* **What needs to be done**: In this exercise, every entry below is to be reproduced word for word.

Saved data entries:
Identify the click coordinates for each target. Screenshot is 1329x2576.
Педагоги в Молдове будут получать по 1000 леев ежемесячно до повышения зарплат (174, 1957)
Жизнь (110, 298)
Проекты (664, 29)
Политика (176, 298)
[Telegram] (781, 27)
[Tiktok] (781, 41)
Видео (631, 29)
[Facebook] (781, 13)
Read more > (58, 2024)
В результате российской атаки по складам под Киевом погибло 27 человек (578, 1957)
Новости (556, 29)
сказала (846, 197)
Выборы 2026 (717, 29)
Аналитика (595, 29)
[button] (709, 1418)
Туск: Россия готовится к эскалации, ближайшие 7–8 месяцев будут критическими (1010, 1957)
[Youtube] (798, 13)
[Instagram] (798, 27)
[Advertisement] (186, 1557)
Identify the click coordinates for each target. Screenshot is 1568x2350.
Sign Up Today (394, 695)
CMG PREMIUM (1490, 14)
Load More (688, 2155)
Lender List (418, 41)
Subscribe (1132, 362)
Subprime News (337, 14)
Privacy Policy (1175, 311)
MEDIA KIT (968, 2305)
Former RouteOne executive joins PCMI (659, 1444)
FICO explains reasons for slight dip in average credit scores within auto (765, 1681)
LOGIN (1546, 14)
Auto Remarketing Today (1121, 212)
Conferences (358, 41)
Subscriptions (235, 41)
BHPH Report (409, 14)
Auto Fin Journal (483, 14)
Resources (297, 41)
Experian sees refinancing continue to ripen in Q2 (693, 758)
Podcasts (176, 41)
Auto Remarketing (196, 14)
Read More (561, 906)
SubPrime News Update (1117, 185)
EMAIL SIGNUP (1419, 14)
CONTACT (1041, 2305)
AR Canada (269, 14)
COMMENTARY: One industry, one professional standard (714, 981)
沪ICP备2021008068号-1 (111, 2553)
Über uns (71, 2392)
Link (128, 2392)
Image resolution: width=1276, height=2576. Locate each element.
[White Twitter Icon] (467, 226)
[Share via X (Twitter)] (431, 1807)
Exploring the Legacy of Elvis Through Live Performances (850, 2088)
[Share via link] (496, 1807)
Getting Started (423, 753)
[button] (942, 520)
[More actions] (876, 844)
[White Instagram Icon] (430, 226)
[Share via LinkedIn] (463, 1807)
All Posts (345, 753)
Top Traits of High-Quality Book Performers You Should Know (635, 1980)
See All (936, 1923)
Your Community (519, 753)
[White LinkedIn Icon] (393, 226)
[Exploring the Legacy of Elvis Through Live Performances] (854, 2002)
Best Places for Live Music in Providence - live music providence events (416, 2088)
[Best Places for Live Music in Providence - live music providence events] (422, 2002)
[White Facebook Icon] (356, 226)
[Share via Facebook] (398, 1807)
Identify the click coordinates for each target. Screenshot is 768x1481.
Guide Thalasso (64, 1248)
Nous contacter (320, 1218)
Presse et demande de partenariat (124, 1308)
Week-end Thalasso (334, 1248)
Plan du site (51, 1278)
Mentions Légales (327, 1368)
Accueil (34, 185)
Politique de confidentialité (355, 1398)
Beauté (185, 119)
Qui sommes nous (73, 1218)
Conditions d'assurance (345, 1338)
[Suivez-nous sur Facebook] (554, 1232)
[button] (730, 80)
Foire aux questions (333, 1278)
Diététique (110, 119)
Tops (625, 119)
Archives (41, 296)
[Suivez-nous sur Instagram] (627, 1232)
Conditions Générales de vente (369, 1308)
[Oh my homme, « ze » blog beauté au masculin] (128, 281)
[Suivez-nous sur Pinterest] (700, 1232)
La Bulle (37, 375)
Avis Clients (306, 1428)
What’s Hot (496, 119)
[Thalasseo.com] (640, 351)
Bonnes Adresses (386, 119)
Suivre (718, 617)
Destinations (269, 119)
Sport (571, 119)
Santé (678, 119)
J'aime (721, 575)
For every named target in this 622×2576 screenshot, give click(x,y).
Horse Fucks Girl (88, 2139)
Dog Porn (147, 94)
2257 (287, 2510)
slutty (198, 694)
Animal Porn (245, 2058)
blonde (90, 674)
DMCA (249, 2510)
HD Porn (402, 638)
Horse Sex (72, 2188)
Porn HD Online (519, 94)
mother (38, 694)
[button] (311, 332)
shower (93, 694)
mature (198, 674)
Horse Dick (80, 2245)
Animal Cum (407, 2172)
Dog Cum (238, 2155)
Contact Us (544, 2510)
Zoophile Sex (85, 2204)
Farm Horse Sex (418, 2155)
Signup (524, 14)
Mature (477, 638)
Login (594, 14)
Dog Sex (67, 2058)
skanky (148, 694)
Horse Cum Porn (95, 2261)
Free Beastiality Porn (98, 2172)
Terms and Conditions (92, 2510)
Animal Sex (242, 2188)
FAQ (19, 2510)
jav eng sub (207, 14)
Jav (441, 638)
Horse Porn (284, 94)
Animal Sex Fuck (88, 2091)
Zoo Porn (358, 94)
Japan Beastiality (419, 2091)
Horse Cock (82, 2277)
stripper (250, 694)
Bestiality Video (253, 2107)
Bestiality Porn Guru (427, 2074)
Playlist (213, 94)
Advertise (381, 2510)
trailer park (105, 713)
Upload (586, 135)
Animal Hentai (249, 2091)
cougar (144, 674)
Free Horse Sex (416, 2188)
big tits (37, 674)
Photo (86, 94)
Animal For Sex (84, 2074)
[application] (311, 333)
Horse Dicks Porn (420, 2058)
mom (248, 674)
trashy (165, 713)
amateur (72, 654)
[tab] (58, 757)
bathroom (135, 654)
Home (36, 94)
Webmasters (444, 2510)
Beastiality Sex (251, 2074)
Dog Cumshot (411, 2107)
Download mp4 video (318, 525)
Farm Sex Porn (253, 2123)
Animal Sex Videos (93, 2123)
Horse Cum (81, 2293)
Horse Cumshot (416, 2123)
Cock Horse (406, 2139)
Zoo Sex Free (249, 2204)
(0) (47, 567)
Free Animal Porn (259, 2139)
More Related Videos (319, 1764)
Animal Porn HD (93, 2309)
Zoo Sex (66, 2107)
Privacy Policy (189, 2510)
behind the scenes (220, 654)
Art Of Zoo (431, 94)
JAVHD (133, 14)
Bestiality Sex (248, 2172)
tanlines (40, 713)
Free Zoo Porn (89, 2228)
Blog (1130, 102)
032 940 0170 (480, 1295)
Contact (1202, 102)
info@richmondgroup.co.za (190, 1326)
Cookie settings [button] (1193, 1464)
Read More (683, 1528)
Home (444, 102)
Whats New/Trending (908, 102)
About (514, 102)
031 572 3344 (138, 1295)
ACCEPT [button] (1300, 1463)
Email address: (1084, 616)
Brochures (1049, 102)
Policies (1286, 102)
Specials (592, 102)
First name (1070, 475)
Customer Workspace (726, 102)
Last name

* **Task output**:
Identify the click coordinates for each target. Screenshot is 1329x2576.
Педагоги в Молдове будут получать по 1000 леев ежемесячно до повышения зарплат (174, 1957)
Жизнь (110, 298)
Проекты (664, 29)
Политика (176, 298)
[Telegram] (781, 27)
[Tiktok] (781, 41)
Видео (631, 29)
[Facebook] (781, 13)
Read more > (58, 2024)
В результате российской атаки по складам под Киевом погибло 27 человек (578, 1957)
Новости (556, 29)
сказала (846, 197)
Выборы 2026 (717, 29)
Аналитика (595, 29)
[button] (709, 1418)
Туск: Россия готовится к эскалации, ближайшие 7–8 месяцев будут критическими (1010, 1957)
[Youtube] (798, 13)
[Instagram] (798, 27)
[Advertisement] (186, 1557)
Identify the click coordinates for each target. Screenshot is 1568x2350.
Sign Up Today (394, 695)
CMG PREMIUM (1490, 14)
Load More (688, 2155)
Lender List (418, 41)
Subscribe (1132, 362)
Subprime News (337, 14)
Privacy Policy (1175, 311)
MEDIA KIT (968, 2305)
Former RouteOne executive joins PCMI (659, 1444)
FICO explains reasons for slight dip in average credit scores within auto (765, 1681)
LOGIN (1546, 14)
Auto Remarketing Today (1121, 212)
Conferences (358, 41)
Subscriptions (235, 41)
BHPH Report (409, 14)
Auto Fin Journal (483, 14)
Resources (297, 41)
Experian sees refinancing continue to ripen in Q2 (693, 758)
Podcasts (176, 41)
Auto Remarketing (196, 14)
Read More (561, 906)
SubPrime News Update (1117, 185)
EMAIL SIGNUP (1419, 14)
CONTACT (1041, 2305)
AR Canada (269, 14)
COMMENTARY: One industry, one professional standard (714, 981)
沪ICP备2021008068号-1 (111, 2553)
Über uns (71, 2392)
Link (128, 2392)
Image resolution: width=1276, height=2576. Locate each element.
[White Twitter Icon] (467, 226)
[Share via X (Twitter)] (431, 1807)
Exploring the Legacy of Elvis Through Live Performances (850, 2088)
[Share via link] (496, 1807)
Getting Started (423, 753)
[button] (942, 520)
[More actions] (876, 844)
[White Instagram Icon] (430, 226)
[Share via LinkedIn] (463, 1807)
All Posts (345, 753)
Top Traits of High-Quality Book Performers You Should Know (635, 1980)
See All (936, 1923)
Your Community (519, 753)
[White LinkedIn Icon] (393, 226)
[Exploring the Legacy of Elvis Through Live Performances] (854, 2002)
Best Places for Live Music in Providence - live music providence events (416, 2088)
[Best Places for Live Music in Providence - live music providence events] (422, 2002)
[White Facebook Icon] (356, 226)
[Share via Facebook] (398, 1807)
Identify the click coordinates for each target. Screenshot is 768x1481.
Guide Thalasso (64, 1248)
Nous contacter (320, 1218)
Presse et demande de partenariat (124, 1308)
Week-end Thalasso (334, 1248)
Plan du site (51, 1278)
Mentions Légales (327, 1368)
Accueil (34, 185)
Politique de confidentialité (355, 1398)
Beauté (185, 119)
Qui sommes nous (73, 1218)
Conditions d'assurance (345, 1338)
[Suivez-nous sur Facebook] (554, 1232)
[button] (730, 80)
Foire aux questions (333, 1278)
Diététique (110, 119)
Tops (625, 119)
Archives (41, 296)
[Suivez-nous sur Instagram] (627, 1232)
Conditions Générales de vente (369, 1308)
[Oh my homme, « ze » blog beauté au masculin] (128, 281)
[Suivez-nous sur Pinterest] (700, 1232)
La Bulle (37, 375)
Avis Clients (306, 1428)
What’s Hot (496, 119)
[Thalasseo.com] (640, 351)
Bonnes Adresses (386, 119)
Suivre (718, 617)
Destinations (269, 119)
Sport (571, 119)
Santé (678, 119)
J'aime (721, 575)
For every named target in this 622×2576 screenshot, give click(x,y).
Horse Fucks Girl (88, 2139)
Dog Porn (147, 94)
2257 (287, 2510)
slutty (198, 694)
Animal Porn (245, 2058)
blonde (90, 674)
DMCA (249, 2510)
HD Porn (402, 638)
Horse Sex (72, 2188)
Porn HD Online (519, 94)
mother (38, 694)
[button] (311, 332)
shower (93, 694)
mature (198, 674)
Horse Dick (80, 2245)
Animal Cum (407, 2172)
Dog Cum (238, 2155)
Contact Us (544, 2510)
Zoophile Sex (85, 2204)
Farm Horse Sex (418, 2155)
Signup (524, 14)
Mature (477, 638)
Login (594, 14)
Dog Sex (67, 2058)
skanky (148, 694)
Horse Cum Porn (95, 2261)
Free Beastiality Porn (98, 2172)
Terms and Conditions (92, 2510)
Animal Sex (242, 2188)
FAQ (19, 2510)
jav eng sub (207, 14)
Jav (441, 638)
Horse Porn (284, 94)
Animal Sex Fuck (88, 2091)
Zoo Porn (358, 94)
Japan Beastiality (419, 2091)
Horse Cock (82, 2277)
stripper (250, 694)
Bestiality Video (253, 2107)
Bestiality Porn Guru (427, 2074)
Playlist (213, 94)
Advertise (381, 2510)
trailer park (105, 713)
Upload (586, 135)
Animal Hentai (249, 2091)
cougar (144, 674)
Free Horse Sex (416, 2188)
big tits (37, 674)
Photo (86, 94)
Animal For Sex (84, 2074)
[application] (311, 333)
Horse Dicks Porn (420, 2058)
mom (248, 674)
trashy (165, 713)
amateur (72, 654)
[tab] (58, 757)
bathroom (135, 654)
Home (36, 94)
Webmasters (444, 2510)
Beastiality Sex (251, 2074)
Dog Cumshot (411, 2107)
Download mp4 video (318, 525)
Farm Sex Porn (253, 2123)
Animal Sex Videos (93, 2123)
Horse Cum (81, 2293)
Horse Cumshot (416, 2123)
Cock Horse (406, 2139)
Zoo Sex Free (249, 2204)
(0) (47, 567)
Free Animal Porn (259, 2139)
More Related Videos (319, 1764)
Animal Porn HD (93, 2309)
Zoo Sex (66, 2107)
Privacy Policy (189, 2510)
behind the scenes (220, 654)
Art Of Zoo (431, 94)
JAVHD (133, 14)
Bestiality Sex (248, 2172)
tanlines (40, 713)
Free Zoo Porn (89, 2228)
Blog (1130, 102)
032 940 0170 (480, 1295)
Contact (1202, 102)
info@richmondgroup.co.za (190, 1326)
Cookie settings [button] (1193, 1464)
Read More (683, 1528)
Home (444, 102)
Whats New/Trending (908, 102)
About (514, 102)
031 572 3344 (138, 1295)
ACCEPT [button] (1300, 1463)
Email address: (1084, 616)
Brochures (1049, 102)
Policies (1286, 102)
Specials (592, 102)
First name (1070, 475)
Customer Workspace (726, 102)
Last name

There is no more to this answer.